25 часов

22
18
20
22
24
26
28
30

– Не говори так. У тебя есть замечательная сестра и мы, твои друзья. Нам важно твоё мнение.

– Это приятно слышать. Но всё-таки, в большинстве случаев, за меня решают окружающие люди, не беря в расчёт то, что хочу я.

– Например?

– Например, мой отец. Он отличный, я не жалуюсь. Такого отца ещё поискать. Вот только, он в один миг решил, что нам с Джесс будет проще, если с нами будет жить другая женщина. Скажем так, замена настоящей матери. Он сам решил, что мы переезжаем во Флипсбург. А мои протесты совершенно не идут в расчёт.

– Извини, это, наверное, не моё дело, но, что с твоей матерью?

Во мне что-то дрогнуло. Вновь меня заполнило чувство потери. Хоть я и пытался забыть об этом, мне никогда не удастся стереть из памяти тот ужасный день.

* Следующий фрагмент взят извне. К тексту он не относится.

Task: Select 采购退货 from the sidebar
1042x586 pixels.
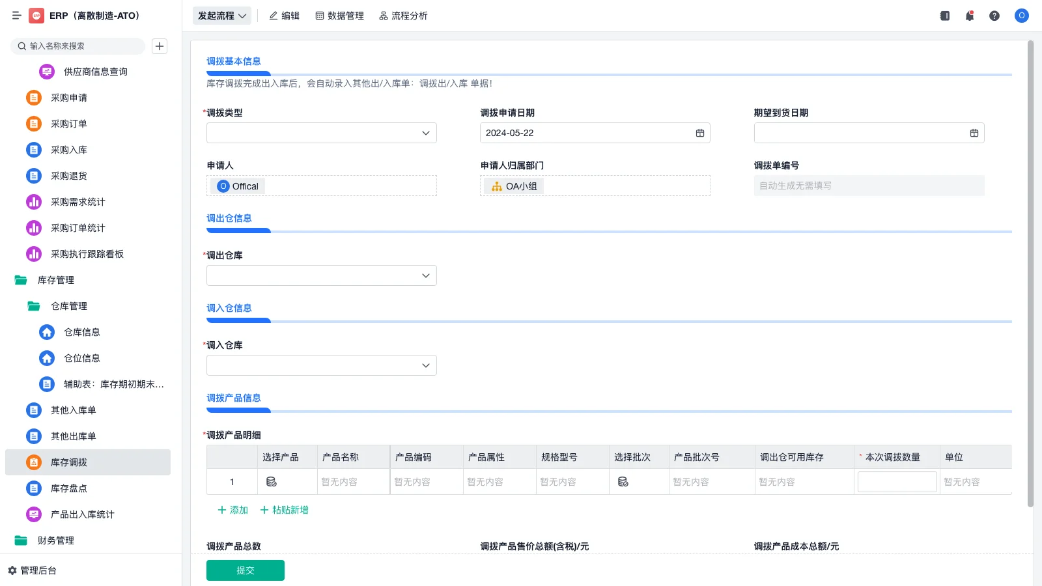Action: [x=68, y=176]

– Она… Её больше нет. Знаешь, в будущем изобретут ужасную штуку – машину. Это, как ваши кареты, только работает без лошади. Таких машин будет очень много. Здорово, но и ужасно одновременно. Она разбилась. Ехала домой и просто разбилась.

Саманта схватила меня за руку и крепко сжала её.

– Я всё понимаю. Можешь больше не говорить ни слова. Я понимаю, как это тяжело для тебя.

– Всё в порядке, – я сжал её руку в ответ. – Знаешь, мне стало немного легче. Думаю, следовало выговориться.

Легче, на самом деле, мне не стало. Но её рука так крепко сжимала мою, что мне хотелось поскорее забыть всё плохое.

– Ты ведь соврал, сказав, что тебе легче.

– Вы умеете читать мысли, Саманта Смит?

– Давай без твоей актёрской игры. Я хочу сказать тебе кое-что.

– Хорошо.

– Мы с тобой похожи, в каком-то плане. Как ты заметил, я тоже живу с отцом. Моя мать умерла при родах. Видимо, наша медицина настолько ужасна, что она не может сохранить одной жизни без потери другой.

Я резко остановился и обнял её.

– Зачем ты думаешь об этом, глупышка? Ты не обязана была говорить мне это.

– Всё в порядке, – она постаралась выпутаться из объятий, но я крепко сжимал её тело в своих тисках. – Эти мысли не приносят мне боли, поскольку я не знаю её, мою маму. Я не знаю ни того, какой у неё голос, ни того, какие у неё привычки. У меня есть лишь один портрет, и этот кулон, – она наконец-то выпуталась из моих объятий и достала из-за воротника своего платья кулон. – И этого вполне достаточно, чтобы знать, кто отдал за меня жизнь. Ты можешь считать меня эгоисткой, но я не чувствую своей вины в её смерти.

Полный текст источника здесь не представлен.